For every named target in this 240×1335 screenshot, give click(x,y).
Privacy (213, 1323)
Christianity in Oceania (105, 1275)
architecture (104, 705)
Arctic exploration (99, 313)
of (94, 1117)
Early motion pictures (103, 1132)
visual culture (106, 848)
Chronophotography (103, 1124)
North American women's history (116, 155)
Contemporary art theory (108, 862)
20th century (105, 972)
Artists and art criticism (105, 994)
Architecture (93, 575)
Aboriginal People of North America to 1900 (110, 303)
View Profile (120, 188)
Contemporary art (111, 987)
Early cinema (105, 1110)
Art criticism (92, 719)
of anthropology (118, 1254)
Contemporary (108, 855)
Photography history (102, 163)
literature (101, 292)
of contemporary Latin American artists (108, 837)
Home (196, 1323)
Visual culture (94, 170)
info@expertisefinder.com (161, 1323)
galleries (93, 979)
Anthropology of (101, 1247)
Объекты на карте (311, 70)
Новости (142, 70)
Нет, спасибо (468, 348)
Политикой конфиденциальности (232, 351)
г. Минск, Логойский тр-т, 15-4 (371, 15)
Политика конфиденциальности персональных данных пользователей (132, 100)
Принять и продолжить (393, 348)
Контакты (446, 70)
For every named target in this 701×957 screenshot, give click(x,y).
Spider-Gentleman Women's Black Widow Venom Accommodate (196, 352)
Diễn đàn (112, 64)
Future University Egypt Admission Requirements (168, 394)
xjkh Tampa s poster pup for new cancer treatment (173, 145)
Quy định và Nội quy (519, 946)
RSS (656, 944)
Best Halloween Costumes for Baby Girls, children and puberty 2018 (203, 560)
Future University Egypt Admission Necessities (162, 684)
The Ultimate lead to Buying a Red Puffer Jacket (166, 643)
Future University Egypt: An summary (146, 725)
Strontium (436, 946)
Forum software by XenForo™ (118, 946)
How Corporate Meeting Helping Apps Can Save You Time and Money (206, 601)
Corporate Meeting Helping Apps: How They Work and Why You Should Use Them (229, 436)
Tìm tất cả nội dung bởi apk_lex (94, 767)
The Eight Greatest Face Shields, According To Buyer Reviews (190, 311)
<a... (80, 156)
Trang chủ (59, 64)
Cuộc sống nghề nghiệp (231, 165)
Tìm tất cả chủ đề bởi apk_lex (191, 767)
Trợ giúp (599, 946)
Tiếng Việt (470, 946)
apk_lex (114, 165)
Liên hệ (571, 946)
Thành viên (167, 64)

Consegna: Converti in una tabella Markdown tutte le voci dalla riga che contiene "Contemporary art theory (108, 862)" fino alla fine delle voci, entrambe le estremità comprese, con la colonna "n" per il numero progressivo e la colonna "Riga" per il testo. Tralascia le righe vuote.

Soluzione svolta:
| n | Riga |
|---|---|
| 1 | Contemporary art theory (108, 862) |
| 2 | 20th century (105, 972) |
| 3 | Artists and art criticism (105, 994) |
| 4 | Architecture (93, 575) |
| 5 | Aboriginal People of North America to 1900 (110, 303) |
| 6 | View Profile (120, 188) |
| 7 | Contemporary art (111, 987) |
| 8 | Early cinema (105, 1110) |
| 9 | Art criticism (92, 719) |
| 10 | of anthropology (118, 1254) |
| 11 | Contemporary (108, 855) |
| 12 | Photography history (102, 163) |
| 13 | literature (101, 292) |
| 14 | of contemporary Latin American artists (108, 837) |
| 15 | Home (196, 1323) |
| 16 | Visual culture (94, 170) |
| 17 | info@expertisefinder.com (161, 1323) |
| 18 | galleries (93, 979) |
| 19 | Anthropology of (101, 1247) |
| 20 | Объекты на карте (311, 70) |
| 21 | Новости (142, 70) |
| 22 | Нет, спасибо (468, 348) |
| 23 | Политикой конфиденциальности (232, 351) |
| 24 | г. Минск, Логойский тр-т, 15-4 (371, 15) |
| 25 | Политика конфиденциальности персональных данных пользователей (132, 100) |
| 26 | Принять и продолжить (393, 348) |
| 27 | Контакты (446, 70) |
| 28 | For every named target in this 701×957 screenshot, give click(x,y). |
| 29 | Spider-Gentleman Women's Black Widow Venom Accommodate (196, 352) |
| 30 | Diễn đàn (112, 64) |
| 31 | Future University Egypt Admission Requirements (168, 394) |
| 32 | xjkh Tampa s poster pup for new cancer treatment (173, 145) |
| 33 | Quy định và Nội quy (519, 946) |
| 34 | RSS (656, 944) |
| 35 | Best Halloween Costumes for Baby Girls, children and puberty 2018 (203, 560) |
| 36 | Future University Egypt Admission Necessities (162, 684) |
| 37 | The Ultimate lead to Buying a Red Puffer Jacket (166, 643) |
| 38 | Future University Egypt: An summary (146, 725) |
| 39 | Strontium (436, 946) |
| 40 | Forum software by XenForo™ (118, 946) |
| 41 | How Corporate Meeting Helping Apps Can Save You Time and Money (206, 601) |
| 42 | Corporate Meeting Helping Apps: How They Work and Why You Should Use Them (229, 436) |
| 43 | Tìm tất cả nội dung bởi apk_lex (94, 767) |
| 44 | The Eight Greatest Face Shields, According To Buyer Reviews (190, 311) |
| 45 | <a... (80, 156) |
| 46 | Trang chủ (59, 64) |
| 47 | Cuộc sống nghề nghiệp (231, 165) |
| 48 | Tìm tất cả chủ đề bởi apk_lex (191, 767) |
| 49 | Trợ giúp (599, 946) |
| 50 | Tiếng Việt (470, 946) |
| 51 | apk_lex (114, 165) |
| 52 | Liên hệ (571, 946) |
| 53 | Thành viên (167, 64) |